** Opening Working data block **

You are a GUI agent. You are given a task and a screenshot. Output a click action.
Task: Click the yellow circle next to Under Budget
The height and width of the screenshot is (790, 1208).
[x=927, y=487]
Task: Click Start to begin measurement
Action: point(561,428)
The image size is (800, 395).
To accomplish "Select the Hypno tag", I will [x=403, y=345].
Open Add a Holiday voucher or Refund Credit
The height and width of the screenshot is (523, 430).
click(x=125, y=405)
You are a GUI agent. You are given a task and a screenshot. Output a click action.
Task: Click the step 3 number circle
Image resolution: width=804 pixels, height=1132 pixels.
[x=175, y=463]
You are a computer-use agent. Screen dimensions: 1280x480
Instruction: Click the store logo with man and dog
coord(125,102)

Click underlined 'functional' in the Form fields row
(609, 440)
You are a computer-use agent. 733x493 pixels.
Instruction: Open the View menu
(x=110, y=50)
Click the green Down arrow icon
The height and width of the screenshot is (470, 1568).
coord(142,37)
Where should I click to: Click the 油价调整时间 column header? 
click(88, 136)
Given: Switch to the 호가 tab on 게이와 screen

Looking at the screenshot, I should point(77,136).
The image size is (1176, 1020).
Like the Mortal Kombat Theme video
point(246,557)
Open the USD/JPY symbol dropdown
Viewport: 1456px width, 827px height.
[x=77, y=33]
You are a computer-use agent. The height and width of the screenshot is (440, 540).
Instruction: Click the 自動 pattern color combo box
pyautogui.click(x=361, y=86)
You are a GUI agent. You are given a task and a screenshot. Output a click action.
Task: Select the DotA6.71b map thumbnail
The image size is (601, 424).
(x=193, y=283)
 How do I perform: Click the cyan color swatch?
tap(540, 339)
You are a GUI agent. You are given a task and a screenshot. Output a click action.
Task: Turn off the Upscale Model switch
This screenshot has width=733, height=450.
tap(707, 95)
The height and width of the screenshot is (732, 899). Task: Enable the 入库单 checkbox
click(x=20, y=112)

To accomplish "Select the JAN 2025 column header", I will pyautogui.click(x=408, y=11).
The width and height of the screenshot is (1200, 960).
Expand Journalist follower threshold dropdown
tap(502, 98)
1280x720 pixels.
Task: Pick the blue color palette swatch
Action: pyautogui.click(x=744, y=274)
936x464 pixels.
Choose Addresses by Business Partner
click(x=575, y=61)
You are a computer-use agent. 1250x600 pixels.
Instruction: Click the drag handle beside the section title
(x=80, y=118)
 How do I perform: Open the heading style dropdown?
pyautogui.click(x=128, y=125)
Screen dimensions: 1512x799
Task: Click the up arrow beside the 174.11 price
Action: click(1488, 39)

** Closing Working data block **

◆ Required work: Only the lines from the one with "Task: Select the DotA6.71b map thumbnail" through the last line above should be restated, word for word.

◆ Response to the exercise:
Task: Select the DotA6.71b map thumbnail
The image size is (601, 424).
(x=193, y=283)
 How do I perform: Click the cyan color swatch?
tap(540, 339)
You are a GUI agent. You are given a task and a screenshot. Output a click action.
Task: Turn off the Upscale Model switch
This screenshot has width=733, height=450.
tap(707, 95)
The height and width of the screenshot is (732, 899). Task: Enable the 入库单 checkbox
click(x=20, y=112)

To accomplish "Select the JAN 2025 column header", I will pyautogui.click(x=408, y=11).
The width and height of the screenshot is (1200, 960).
Expand Journalist follower threshold dropdown
tap(502, 98)
1280x720 pixels.
Task: Pick the blue color palette swatch
Action: pyautogui.click(x=744, y=274)
936x464 pixels.
Choose Addresses by Business Partner
click(x=575, y=61)
You are a computer-use agent. 1250x600 pixels.
Instruction: Click the drag handle beside the section title
(x=80, y=118)
 How do I perform: Open the heading style dropdown?
pyautogui.click(x=128, y=125)
Screen dimensions: 1512x799
Task: Click the up arrow beside the 174.11 price
Action: click(1488, 39)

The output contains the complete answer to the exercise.